(Collected data entries)
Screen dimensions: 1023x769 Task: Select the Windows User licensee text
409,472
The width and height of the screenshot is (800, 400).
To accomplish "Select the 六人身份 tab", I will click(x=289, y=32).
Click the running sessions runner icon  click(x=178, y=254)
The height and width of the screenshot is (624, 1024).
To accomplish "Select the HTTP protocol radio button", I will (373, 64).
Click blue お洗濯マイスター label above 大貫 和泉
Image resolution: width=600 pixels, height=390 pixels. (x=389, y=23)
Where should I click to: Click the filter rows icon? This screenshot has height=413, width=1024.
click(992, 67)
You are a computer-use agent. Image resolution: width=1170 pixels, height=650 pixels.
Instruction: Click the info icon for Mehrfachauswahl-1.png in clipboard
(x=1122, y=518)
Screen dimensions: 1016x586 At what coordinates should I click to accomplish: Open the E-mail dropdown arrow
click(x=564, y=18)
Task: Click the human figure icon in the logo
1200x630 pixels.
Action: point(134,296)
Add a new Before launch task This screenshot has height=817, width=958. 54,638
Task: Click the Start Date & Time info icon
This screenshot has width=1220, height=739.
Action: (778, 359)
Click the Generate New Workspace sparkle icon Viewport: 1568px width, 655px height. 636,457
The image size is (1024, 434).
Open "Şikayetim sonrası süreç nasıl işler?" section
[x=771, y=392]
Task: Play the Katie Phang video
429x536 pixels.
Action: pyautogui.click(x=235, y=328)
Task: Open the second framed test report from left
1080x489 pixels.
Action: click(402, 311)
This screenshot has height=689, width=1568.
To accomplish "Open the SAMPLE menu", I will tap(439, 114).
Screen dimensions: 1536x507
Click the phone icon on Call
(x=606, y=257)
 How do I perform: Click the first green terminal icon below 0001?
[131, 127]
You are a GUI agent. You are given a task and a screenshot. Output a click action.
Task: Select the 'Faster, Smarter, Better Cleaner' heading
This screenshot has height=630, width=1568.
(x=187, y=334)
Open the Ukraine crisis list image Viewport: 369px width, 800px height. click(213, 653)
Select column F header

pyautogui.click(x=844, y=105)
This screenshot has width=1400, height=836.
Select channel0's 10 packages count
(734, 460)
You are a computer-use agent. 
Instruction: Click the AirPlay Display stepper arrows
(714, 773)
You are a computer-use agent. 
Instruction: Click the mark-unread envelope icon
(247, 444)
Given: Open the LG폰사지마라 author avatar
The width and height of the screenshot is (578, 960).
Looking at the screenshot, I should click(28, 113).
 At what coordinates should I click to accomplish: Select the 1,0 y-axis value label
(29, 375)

▸ **WHAT IS REQUIRED**
An exact transcription of all the entries is needed.

▸ **COMPLETED EXERCISE**
Screen dimensions: 1023x769 Task: Select the Windows User licensee text
409,472
The width and height of the screenshot is (800, 400).
To accomplish "Select the 六人身份 tab", I will click(x=289, y=32).
Click the running sessions runner icon  click(x=178, y=254)
The height and width of the screenshot is (624, 1024).
To accomplish "Select the HTTP protocol radio button", I will (373, 64).
Click blue お洗濯マイスター label above 大貫 和泉
Image resolution: width=600 pixels, height=390 pixels. (x=389, y=23)
Where should I click to: Click the filter rows icon? This screenshot has height=413, width=1024.
click(992, 67)
You are a computer-use agent. Image resolution: width=1170 pixels, height=650 pixels.
Instruction: Click the info icon for Mehrfachauswahl-1.png in clipboard
(x=1122, y=518)
Screen dimensions: 1016x586 At what coordinates should I click to accomplish: Open the E-mail dropdown arrow
click(x=564, y=18)
Task: Click the human figure icon in the logo
1200x630 pixels.
Action: point(134,296)
Add a new Before launch task This screenshot has height=817, width=958. 54,638
Task: Click the Start Date & Time info icon
This screenshot has width=1220, height=739.
Action: (778, 359)
Click the Generate New Workspace sparkle icon Viewport: 1568px width, 655px height. 636,457
The image size is (1024, 434).
Open "Şikayetim sonrası süreç nasıl işler?" section
[x=771, y=392]
Task: Play the Katie Phang video
429x536 pixels.
Action: pyautogui.click(x=235, y=328)
Task: Open the second framed test report from left
1080x489 pixels.
Action: click(402, 311)
This screenshot has height=689, width=1568.
To accomplish "Open the SAMPLE menu", I will tap(439, 114).
Screen dimensions: 1536x507
Click the phone icon on Call
(x=606, y=257)
 How do I perform: Click the first green terminal icon below 0001?
[131, 127]
You are a GUI agent. You are given a task and a screenshot. Output a click action.
Task: Select the 'Faster, Smarter, Better Cleaner' heading
This screenshot has height=630, width=1568.
(x=187, y=334)
Open the Ukraine crisis list image Viewport: 369px width, 800px height. click(213, 653)
Select column F header

pyautogui.click(x=844, y=105)
This screenshot has width=1400, height=836.
Select channel0's 10 packages count
(734, 460)
You are a computer-use agent. 
Instruction: Click the AirPlay Display stepper arrows
(714, 773)
You are a computer-use agent. 
Instruction: Click the mark-unread envelope icon
(247, 444)
Given: Open the LG폰사지마라 author avatar
The width and height of the screenshot is (578, 960).
Looking at the screenshot, I should click(28, 113).
 At what coordinates should I click to accomplish: Select the 1,0 y-axis value label
(29, 375)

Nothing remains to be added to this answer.